Quite honestly, I was nervous as a long-tailed cat in a room full of rocking chairs. Really, wasn't this the logical next-step I'd been building up to? In a literal sort of way, this was do-or-die time. Well, do-or-kill-ten-people time, really, and that was a major factor in my anxiety. I had a platoon of good and trusting people looking to me to make the unthinkable a reality, to be their shield against harm. Of course such thinking was over-dramatic, but hey, that's pretty characteristic of me. If we wiped, it's a few gold each from people that knew what I was up to and wanted to lend their support. But to me, this was a decisive moment. Either Gweryc was ready for this, or he would never be, and I would resign myself to frustrating the hell out of rogues in PvP until the next expansion altered the landscape.
After a few trash pulls, I was feeling marginally more confident about my chances. That's when Lochrann announced, "Okay, Gweryc, you wanna tank Midnight?"
As they say in the common tongue of the realm, "WTF?!" I'd expected to grab a few trash mobs while our main tank did the heavy lifting. Sure, a Stable Hand or Spectral Charger, but I hadn't planned on actually tanking a boss! But there it was. Maimed hand unsteady with the responsibility, Gweryc lifted his Goblin Rocket Launcher and loosed the first strike. I charged in, Cafall howling and axe swinging, trying as hard as I could to push threat. The heals came rolling in, followed by bombardment from our dps'ers.
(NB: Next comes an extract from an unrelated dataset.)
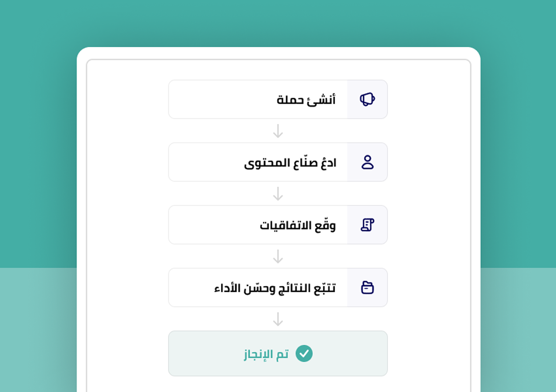Click the folder icon for tracking results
And with great credit to the team supporting me, I held the line.
Gweryc tanking Midnight, 2008-03-15
Of course it was our main tank that stepped in when Attumen spawned and rider and horse were joined in unholy union. Yet the fact remains, I had successfully tanked a raid boss.
So, what next? Moroes, of course.
Gweryc about to get schooled by Moroes, 2008-03-15
Moroes put the hurt on ol' Gweryc. Not because I couldn't tank him, but because I had grabbed aggro from a second boss, and the incoming damage was simply more than I could handle. We did wipe here, but it was collectively attributed to a normal foul-up rather than my lack of aptitude. A second attempt laid him low, and we continued on to the Opera event.
Gweryc tanking Tinhead, 2008-03-15
It didn't seem especially glamorous to be tanking Tinhead. Although it was an essential task, it seemed like something anybody could do. He just didn't seem to hit that hard, and as the rust debuff stacked, it got even easier. I didn't even realize until days later that Tinhead actually calls for a Tank, versus being tanked, or kited. I spanked Tinhead like a red-headed stepchild, despite my initial misunderstanding of the fight. When I was told "kite him back and forth along the back of the stage," I thought I was supposed to walk backward, continually striking and building threat, not to run up to and past him in a path opposite his. Again, a misstep borne of inexperience rather than inadequacy.
We took on the Maiden of Virtue that night, too, but I declined to tank that one. So far as I was concerned, I was really there in an off-tank role, not a main tank, and I didn't see the need to strain the group unnecessarily for a single-tank fight. At my request, our pro tempore tankadin and nominal healer Lochrann was the one to lead that charge.
We called it a night after four bosses. My lack of experience got me killed more than once: aggroing things at the top of a staircase, pulling aggro when I shouldn't, doing the wrong -- or right -- thing at the wrong time. You can clearly see it as the durability of my armor decreases in each successive screen shot. But this would definitely not the last time Gweryc would set foot in Karazhan. Even when I called openly for criticism at the end of our run, the group expressed enthusiasm for what we'd just done. My new friends in Nerglish were looking forward, as I was, to continuing to press the limits of my bizarre play. And besides, when did it ever hurt to pick up another guild tank, right? :-D
Afterward, as I returned to the familiar battlegrounds grind to collect more armor upgrades matching my unique tanking needs of mitigation combined with attack power, one curious player caught sight of my gloves:
r u serious? 2008-03-20
I are serious tank. This is serious thread.